Intact parathyroid hormone concentrations were measured by an immunoradiometric assay (Nichols Institute Diagnostics, San Juan Capistrano, CA). The intraassay variance was <4%, and the interassay variation was <7%. The sensitivity of the assay was 1 pg/mL.

Bone-specific alkaline phosphatase (BALP) was measured in serum as a bone formation marker with the use of a commercial immunoassay (Alkphase–B; Metra Biosystems Inc, Mountain View, CA). Intraassay reproducibility was <4%, and interassay variation was <7%. The sensitivity of the assay was 0.7 U/L.

We measured urinary concentrations of N-terminal telopeptide of type I collagen (NTx) as a bone resorption index. NTx was measured by using an enzyme-immunosorbent assay (Osteomark; Ostex, Seattle). Assay values were standardized to an equivalent amount of bone collagen and were expressed in nanomoles bone collagen equivalents (BCE) per liter (nmol BCE/L). The sample results from a single urine collection were normalized for urine dilution by urinary creatinine analysis and were reported as nmol BCE/mmol creatinine. In our laboratory, the intraassay variation was <10%. The interassay precision was <9%, and sensitivity was 20 nmol BCE/L.

Urinary creatinine was measured by a colorimetric method (Creatinine; Sigma Diagnostics, St Louis). Serum concentrations of calcium, phosphorus, magnesium, and albumin were determined with the use of standard automated methods.

Bone mineral measurements
BMC was measured at the L2-L4 vertebrae level and in the whole skeleton. The data were analyzed with pediatric software (version 1.5e; Lunar Radiation Corp, Madison, WI). Bone mineral measurements were made with a dual-energy X-ray absorptiometer (DPX-L; Lunar Radiation Corp). The instrument was calibrated daily according to the manufacturer's instructions. Reproducibility was calculated as the CV obtained by weekly measurements of a standard phantom and by repeated measurements obtained in 3 children of different ages. The CV for our instrument was 0.6% with the standard phantom; in vivo, we calculated a CV of 1.4% for the lumbar spine and 1.5% for the whole skeleton. The effective radiation dose for each scan was 0.3 µSv for the lumbar spine and <0.03 µSv for the whole-body scans (21).

> What this exercise asks
1. Decide whether each statement agrees with the passage on lab and bone measurements, answering yes or no and quoting the deciding words of the passage. (a) The BALP assay had a sensitivity of 0.7 U/L. (b) NTx was measured in serum. (c) The absorptiometer was calibrated weekly.
2. Reproduce the part of the passage on lab and bone measurements that opens with the words containing "Urinary creatinine was" and closes with "standard automated methods.".

> Information shown
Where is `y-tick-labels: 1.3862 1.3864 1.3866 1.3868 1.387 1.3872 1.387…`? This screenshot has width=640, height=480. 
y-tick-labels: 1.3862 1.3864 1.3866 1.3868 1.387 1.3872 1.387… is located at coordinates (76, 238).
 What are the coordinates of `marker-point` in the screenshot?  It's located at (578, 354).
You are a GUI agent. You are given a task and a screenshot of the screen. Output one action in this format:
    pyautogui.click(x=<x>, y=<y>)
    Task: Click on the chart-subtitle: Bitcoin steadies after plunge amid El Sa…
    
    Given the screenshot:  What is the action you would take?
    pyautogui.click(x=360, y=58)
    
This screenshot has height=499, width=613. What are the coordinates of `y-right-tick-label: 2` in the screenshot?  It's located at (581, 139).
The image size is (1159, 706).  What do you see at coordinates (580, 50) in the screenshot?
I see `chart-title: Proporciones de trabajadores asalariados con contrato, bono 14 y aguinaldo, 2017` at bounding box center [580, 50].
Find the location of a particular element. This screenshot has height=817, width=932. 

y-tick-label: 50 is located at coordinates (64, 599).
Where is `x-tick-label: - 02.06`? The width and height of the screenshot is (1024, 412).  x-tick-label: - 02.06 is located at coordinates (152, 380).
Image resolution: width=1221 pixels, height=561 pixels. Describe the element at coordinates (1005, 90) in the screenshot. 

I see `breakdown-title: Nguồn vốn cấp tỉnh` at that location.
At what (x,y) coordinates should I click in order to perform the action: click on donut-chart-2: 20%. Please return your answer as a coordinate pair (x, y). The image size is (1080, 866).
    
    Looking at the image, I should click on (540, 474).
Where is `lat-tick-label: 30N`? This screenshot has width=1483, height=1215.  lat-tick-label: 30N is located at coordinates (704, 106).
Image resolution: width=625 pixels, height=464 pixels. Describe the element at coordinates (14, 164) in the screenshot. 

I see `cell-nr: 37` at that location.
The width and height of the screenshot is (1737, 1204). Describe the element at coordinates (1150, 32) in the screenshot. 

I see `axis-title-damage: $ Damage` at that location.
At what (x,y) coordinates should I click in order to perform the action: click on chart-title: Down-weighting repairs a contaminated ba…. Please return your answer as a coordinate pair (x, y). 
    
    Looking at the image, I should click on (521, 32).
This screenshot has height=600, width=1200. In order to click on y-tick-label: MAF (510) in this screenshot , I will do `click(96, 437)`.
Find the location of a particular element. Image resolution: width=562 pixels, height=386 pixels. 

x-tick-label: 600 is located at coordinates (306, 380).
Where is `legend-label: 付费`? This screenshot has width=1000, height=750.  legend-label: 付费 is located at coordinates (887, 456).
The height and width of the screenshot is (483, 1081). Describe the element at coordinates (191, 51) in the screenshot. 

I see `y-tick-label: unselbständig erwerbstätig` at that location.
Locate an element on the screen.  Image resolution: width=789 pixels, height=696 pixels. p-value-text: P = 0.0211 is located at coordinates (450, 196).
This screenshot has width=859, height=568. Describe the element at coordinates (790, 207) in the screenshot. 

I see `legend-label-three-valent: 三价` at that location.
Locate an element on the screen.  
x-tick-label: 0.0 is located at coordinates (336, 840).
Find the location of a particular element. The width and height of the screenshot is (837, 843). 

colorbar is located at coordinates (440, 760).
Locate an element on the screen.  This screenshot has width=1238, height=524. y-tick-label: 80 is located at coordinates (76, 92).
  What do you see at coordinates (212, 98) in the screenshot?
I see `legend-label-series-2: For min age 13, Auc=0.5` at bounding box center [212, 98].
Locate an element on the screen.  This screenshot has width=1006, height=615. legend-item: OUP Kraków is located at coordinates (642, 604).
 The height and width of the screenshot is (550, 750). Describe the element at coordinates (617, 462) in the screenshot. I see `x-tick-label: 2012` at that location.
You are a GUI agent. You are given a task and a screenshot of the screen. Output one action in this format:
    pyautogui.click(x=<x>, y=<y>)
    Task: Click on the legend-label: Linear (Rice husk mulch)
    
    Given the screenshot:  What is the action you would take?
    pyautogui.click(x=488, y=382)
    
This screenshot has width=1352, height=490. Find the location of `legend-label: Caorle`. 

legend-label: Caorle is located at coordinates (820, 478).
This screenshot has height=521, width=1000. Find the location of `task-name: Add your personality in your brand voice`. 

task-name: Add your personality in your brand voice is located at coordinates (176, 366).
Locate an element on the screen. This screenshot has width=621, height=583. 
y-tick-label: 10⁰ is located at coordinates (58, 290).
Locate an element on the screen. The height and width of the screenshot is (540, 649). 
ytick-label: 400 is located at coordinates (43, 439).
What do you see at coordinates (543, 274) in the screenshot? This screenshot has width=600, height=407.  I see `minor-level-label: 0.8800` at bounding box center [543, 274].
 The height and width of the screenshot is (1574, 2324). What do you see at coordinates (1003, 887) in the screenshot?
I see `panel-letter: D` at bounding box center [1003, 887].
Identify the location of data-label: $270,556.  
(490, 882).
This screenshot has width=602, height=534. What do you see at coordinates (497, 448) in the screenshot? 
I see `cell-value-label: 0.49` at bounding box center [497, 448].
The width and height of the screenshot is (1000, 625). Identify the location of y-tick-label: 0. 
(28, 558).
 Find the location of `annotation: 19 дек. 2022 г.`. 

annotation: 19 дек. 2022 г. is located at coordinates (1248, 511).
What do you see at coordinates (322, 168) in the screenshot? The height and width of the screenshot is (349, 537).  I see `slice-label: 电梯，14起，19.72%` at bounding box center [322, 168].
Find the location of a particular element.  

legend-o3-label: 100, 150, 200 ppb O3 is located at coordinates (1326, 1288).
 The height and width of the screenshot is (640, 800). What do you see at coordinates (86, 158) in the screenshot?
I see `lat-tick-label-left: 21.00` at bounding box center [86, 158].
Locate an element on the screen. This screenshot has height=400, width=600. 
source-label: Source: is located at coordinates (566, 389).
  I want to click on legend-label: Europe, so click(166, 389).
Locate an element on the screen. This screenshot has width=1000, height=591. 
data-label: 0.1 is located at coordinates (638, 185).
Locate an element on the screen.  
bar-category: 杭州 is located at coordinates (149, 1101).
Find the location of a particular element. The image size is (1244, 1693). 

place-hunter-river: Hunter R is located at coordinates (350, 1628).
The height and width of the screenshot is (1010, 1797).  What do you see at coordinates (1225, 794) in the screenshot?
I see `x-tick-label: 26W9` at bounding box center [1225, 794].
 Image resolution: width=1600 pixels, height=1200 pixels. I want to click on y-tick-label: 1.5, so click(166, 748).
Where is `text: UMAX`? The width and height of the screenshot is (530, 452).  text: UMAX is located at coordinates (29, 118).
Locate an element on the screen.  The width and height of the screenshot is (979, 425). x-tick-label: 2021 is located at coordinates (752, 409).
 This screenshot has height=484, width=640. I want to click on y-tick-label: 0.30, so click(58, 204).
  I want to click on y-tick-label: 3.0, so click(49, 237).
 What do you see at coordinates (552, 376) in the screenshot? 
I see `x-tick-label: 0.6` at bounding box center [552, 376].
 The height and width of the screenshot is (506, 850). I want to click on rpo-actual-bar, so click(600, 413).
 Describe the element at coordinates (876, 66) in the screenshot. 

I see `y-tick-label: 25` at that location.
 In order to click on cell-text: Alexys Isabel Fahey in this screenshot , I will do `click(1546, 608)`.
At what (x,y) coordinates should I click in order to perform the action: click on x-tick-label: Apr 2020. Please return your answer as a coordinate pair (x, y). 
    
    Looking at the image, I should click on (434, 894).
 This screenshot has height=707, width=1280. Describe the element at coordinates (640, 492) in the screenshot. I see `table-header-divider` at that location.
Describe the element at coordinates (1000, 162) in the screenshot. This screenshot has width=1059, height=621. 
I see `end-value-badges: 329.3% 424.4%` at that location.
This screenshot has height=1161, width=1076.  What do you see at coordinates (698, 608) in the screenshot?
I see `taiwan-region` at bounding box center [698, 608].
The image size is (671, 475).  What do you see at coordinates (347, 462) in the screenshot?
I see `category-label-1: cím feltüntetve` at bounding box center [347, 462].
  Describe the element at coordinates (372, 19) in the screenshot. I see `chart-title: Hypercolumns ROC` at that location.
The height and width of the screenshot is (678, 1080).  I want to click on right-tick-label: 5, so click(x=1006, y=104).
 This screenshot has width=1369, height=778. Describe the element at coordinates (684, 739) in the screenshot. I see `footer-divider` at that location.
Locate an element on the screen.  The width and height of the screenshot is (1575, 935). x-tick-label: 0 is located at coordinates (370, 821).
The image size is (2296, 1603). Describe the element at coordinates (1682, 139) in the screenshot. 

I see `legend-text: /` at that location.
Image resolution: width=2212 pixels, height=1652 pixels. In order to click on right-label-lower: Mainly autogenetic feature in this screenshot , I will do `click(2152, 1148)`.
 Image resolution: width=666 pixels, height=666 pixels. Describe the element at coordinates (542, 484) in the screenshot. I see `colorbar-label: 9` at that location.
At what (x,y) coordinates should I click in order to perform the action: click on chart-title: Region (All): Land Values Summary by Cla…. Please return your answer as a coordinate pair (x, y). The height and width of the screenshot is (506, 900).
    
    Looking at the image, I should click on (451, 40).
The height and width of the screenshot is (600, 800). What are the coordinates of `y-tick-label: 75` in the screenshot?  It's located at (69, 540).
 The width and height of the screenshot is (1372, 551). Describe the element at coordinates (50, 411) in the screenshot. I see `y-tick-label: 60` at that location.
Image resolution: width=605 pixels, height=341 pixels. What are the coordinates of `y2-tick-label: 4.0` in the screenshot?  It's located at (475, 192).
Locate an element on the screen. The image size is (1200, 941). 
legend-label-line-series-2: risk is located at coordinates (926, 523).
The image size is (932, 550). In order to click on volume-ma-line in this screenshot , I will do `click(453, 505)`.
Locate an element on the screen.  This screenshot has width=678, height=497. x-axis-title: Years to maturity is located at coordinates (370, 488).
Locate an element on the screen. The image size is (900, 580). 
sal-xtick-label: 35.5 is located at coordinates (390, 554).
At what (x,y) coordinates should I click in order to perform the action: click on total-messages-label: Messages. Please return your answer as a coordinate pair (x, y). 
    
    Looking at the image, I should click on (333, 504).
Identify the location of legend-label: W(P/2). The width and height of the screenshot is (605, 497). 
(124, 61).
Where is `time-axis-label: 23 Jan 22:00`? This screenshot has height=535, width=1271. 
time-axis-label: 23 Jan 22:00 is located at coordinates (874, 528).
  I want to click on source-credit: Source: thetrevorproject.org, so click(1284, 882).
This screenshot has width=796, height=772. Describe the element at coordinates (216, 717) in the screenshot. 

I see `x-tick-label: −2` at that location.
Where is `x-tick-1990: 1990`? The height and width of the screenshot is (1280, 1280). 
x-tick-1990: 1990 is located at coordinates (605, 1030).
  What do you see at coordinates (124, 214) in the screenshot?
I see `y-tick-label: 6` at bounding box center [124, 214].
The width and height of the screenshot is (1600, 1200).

> Task solutions
1.
(a) Yes: "The sensitivity of the assay was 0.7 U/L."
(b) No: "We measured urinary concentrations of N-terminal telopeptide of type I collagen (NTx)"
(c) No: "The instrument was calibrated daily according to the manufacturer's instructions."

2.
Urinary creatinine was measured by a colorimetric method (Creatinine; Sigma Diagnostics, St Louis). Serum concentrations of calcium, phosphorus, magnesium, and albumin were determined with the use of standard automated methods.